[EXTRACTED INFORMATION]

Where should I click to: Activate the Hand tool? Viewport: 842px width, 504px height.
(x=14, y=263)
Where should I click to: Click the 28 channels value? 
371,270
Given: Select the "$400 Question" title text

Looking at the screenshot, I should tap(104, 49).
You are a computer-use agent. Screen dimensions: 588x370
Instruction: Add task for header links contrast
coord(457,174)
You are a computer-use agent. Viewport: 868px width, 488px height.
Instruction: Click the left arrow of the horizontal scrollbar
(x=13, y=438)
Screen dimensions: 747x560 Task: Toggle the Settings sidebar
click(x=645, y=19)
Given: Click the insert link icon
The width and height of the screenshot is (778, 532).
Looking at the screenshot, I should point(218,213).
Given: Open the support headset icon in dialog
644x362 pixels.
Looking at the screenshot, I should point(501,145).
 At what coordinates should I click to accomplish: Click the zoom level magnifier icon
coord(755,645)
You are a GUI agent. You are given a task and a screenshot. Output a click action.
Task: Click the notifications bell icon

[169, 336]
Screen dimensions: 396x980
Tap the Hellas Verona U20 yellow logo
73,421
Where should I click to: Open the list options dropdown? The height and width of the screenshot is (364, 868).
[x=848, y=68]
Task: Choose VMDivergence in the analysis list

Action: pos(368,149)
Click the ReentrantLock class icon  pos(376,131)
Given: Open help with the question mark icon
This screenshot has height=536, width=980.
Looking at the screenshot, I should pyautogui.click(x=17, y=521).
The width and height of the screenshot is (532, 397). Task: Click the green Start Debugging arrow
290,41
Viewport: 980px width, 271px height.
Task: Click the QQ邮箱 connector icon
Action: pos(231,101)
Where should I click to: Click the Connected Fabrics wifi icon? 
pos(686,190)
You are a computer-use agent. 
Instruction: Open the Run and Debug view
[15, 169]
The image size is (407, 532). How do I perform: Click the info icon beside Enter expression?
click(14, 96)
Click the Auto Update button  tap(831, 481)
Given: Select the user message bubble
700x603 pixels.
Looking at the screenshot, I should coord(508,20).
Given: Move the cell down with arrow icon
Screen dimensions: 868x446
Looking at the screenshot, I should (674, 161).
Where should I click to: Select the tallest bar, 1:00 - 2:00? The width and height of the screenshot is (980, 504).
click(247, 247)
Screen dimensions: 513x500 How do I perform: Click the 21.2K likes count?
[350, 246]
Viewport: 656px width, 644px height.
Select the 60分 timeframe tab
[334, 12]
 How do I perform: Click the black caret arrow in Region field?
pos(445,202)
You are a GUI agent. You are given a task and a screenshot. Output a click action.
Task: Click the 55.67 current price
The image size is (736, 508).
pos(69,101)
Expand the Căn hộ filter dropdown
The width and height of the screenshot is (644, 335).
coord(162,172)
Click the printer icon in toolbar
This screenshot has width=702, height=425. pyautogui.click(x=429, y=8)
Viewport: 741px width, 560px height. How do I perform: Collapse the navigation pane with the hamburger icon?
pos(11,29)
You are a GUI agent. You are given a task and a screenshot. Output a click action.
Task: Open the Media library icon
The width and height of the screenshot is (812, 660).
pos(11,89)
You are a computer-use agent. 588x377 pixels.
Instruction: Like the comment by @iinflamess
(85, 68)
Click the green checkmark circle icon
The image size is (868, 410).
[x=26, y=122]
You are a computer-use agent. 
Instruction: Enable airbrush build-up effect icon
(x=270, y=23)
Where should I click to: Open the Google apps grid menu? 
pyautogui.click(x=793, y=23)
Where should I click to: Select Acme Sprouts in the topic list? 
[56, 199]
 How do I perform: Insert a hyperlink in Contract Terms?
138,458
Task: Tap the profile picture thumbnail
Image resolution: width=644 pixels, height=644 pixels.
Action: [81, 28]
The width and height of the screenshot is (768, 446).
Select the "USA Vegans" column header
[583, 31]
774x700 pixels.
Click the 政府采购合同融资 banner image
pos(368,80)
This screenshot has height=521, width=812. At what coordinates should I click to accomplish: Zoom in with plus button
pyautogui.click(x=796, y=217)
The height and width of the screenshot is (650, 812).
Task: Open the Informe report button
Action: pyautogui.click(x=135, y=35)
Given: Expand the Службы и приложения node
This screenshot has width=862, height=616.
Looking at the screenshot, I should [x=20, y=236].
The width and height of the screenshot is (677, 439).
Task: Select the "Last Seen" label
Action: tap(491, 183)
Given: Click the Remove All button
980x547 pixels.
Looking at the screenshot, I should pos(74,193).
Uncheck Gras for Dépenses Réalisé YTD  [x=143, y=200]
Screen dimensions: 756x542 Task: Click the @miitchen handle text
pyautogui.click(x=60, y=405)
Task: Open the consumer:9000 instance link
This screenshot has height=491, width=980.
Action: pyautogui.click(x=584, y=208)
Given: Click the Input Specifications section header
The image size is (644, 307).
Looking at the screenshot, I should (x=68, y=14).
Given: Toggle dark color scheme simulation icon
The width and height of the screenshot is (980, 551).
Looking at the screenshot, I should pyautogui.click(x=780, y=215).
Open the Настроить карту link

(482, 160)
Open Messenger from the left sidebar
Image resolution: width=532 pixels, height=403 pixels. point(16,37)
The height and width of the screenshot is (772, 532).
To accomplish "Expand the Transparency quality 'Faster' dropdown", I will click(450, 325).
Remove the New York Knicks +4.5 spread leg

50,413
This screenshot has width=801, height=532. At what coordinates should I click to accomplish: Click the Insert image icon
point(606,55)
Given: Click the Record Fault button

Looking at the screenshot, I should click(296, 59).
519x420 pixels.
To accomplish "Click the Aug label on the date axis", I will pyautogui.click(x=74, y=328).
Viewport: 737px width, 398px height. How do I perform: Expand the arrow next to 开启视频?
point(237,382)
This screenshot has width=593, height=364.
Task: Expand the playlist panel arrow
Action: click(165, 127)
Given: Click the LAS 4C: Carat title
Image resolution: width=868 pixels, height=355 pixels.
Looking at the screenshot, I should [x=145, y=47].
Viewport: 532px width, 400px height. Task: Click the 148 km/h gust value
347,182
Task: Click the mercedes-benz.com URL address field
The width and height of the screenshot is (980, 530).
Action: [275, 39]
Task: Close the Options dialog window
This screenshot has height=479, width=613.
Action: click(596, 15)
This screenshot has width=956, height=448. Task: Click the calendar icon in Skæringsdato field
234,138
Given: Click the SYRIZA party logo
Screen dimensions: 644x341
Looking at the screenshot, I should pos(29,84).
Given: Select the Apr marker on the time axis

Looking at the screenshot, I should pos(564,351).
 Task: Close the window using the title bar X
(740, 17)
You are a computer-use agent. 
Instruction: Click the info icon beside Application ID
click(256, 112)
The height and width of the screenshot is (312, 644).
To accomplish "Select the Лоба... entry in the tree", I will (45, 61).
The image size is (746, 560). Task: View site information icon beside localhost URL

[/EXTRACTED INFORMATION]

**EXERCISE DESCRIPTION**
The word "dialog" appears on some lines of the data above; say how many such lines there are, with nothing else.

**RESULT OF THE EXERCISE**
2